The pills can be sold for as much as $20 each, Ms Rose said, making it lucrative to sell abroad rather than inside Yemen, where more than 82 per cent of the country's population of 41 million is living in poverty.
It is all now "taking place in plain sight", a senior official in Al Jawf told The National. "Cars carrying vast amounts of drugs pass publicly through neighbourhoods, and it has become common knowledge that the people involved are protected, not only by armed individuals but by powerful gangs and their networks."
The security source claimed he had frequently interrogated smugglers by the coast, who, he says, will work for the highest bidder. "They have no affiliation, no agenda. They just want to get paid."

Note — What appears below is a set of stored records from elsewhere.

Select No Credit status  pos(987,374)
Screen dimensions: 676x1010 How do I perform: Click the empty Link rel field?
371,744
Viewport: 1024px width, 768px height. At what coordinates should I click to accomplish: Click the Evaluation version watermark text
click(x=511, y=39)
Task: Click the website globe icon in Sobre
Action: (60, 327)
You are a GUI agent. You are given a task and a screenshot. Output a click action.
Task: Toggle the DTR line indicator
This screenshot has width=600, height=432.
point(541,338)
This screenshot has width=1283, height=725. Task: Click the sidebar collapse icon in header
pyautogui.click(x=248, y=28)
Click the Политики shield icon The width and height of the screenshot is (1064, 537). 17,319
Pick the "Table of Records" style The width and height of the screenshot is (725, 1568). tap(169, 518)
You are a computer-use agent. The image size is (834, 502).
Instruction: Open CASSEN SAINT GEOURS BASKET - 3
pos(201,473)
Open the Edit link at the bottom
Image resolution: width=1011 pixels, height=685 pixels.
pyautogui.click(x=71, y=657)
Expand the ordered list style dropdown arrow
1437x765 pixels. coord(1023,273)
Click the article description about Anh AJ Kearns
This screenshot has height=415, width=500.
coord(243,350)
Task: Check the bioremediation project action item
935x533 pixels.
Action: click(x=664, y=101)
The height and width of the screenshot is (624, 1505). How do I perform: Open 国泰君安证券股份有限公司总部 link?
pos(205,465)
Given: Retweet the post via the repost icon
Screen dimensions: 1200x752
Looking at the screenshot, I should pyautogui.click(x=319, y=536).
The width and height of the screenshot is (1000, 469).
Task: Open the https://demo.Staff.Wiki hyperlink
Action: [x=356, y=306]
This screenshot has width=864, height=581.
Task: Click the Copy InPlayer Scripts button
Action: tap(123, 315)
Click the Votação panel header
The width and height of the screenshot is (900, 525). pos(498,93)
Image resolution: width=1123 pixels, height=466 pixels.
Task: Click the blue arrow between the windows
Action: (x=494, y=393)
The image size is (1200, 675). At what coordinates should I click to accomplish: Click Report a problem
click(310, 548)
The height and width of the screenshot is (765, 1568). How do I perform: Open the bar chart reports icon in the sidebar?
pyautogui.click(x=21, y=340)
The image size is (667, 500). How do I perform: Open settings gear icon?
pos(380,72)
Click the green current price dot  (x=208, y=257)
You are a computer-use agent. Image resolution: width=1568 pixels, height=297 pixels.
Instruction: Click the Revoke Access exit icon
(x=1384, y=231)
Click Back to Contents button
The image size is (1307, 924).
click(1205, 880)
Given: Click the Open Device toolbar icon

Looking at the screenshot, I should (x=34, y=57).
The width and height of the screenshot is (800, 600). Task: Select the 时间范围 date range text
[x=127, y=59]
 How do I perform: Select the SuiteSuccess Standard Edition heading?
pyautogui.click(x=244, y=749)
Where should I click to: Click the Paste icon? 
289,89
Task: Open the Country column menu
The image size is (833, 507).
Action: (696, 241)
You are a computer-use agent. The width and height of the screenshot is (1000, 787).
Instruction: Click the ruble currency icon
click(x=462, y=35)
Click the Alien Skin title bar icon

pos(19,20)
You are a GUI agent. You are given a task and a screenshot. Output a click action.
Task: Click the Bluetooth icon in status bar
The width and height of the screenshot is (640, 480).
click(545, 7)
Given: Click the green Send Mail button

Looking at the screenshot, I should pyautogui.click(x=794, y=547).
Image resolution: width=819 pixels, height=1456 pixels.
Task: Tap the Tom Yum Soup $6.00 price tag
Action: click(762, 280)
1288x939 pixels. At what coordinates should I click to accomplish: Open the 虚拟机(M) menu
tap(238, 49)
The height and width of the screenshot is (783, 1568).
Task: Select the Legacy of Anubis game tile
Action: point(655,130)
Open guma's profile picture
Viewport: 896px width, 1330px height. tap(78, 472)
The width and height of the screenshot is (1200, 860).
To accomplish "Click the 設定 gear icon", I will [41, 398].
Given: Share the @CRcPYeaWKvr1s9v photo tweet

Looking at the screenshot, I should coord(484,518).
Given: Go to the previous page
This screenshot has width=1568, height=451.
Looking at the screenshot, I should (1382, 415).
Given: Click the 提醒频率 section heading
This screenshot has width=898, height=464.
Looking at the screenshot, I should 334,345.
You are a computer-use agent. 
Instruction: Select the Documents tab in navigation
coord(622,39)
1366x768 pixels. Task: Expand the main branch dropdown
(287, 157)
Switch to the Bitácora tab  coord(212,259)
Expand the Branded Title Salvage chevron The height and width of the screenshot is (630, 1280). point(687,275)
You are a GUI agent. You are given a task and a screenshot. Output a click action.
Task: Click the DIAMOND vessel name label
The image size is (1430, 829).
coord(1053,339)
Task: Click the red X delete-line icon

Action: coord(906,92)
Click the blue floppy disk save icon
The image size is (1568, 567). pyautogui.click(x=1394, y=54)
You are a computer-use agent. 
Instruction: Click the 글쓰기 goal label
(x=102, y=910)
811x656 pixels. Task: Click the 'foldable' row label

Signs of trafficking have been found both in Houthi and government-controlled areas, showing "no evidence" of a monopolising force, Ms Rose said.
The government routinely points fingers at the rebels, accusing them of bringing in experts to run labs from Iran-backed Hezbollah, and corruption is rampant across the board.
A Hezbollah stronghold, Lebanon's Bekaa Valley, is known for Captagon manufacturing as a means to finance the group. Hezbollah has also had strong ties to the Houthis who received training from its members that were smuggled into the country.

Earlier this week, the World Anti-Doping Agency (Wada) announced a major Yemeni raid that seized 447kg of narcotics and performance-enhancing drugs, marking a “landmark moment” in the global fight against doping.
According to Wada, the operation showed authorities are now tracking cross-border trafficking of amphetamines and other banned substances, which Wada and Yemeni officials believe has shifted to Yemen as Syrian and Iranian producers exploit the country’s war and economic collapse.
Yemeni and Interpol officials said the raid dismantled what would have been Yemen’s first modern drugs production facility, allegedly staffed by Syrian and Iranian experts and linked to the Houthi rebels as a revenue source – claims Iran denies.
Tribes in Yemen are the de facto authority. They work closely with the smugglers to ensure that they are carrying out their job uninterrupted, acting as a go-between between the criminals and those who are supposed to catch them.
Sometimes, the very same people tasked with stopping crime are the ones enabling it and seemingly warring factions end up colluding with one another. "Interests transcend front lines," another senior official in Al Jawf told The National.
The drug trafficker in Al Jawf named Houthi members who he said are involved in the trade, but added that senior officials in Yemen's own government are also known enablers, if not traffickers themselves.
When asked how everybody gets away with it, he simply said: "They're all friends."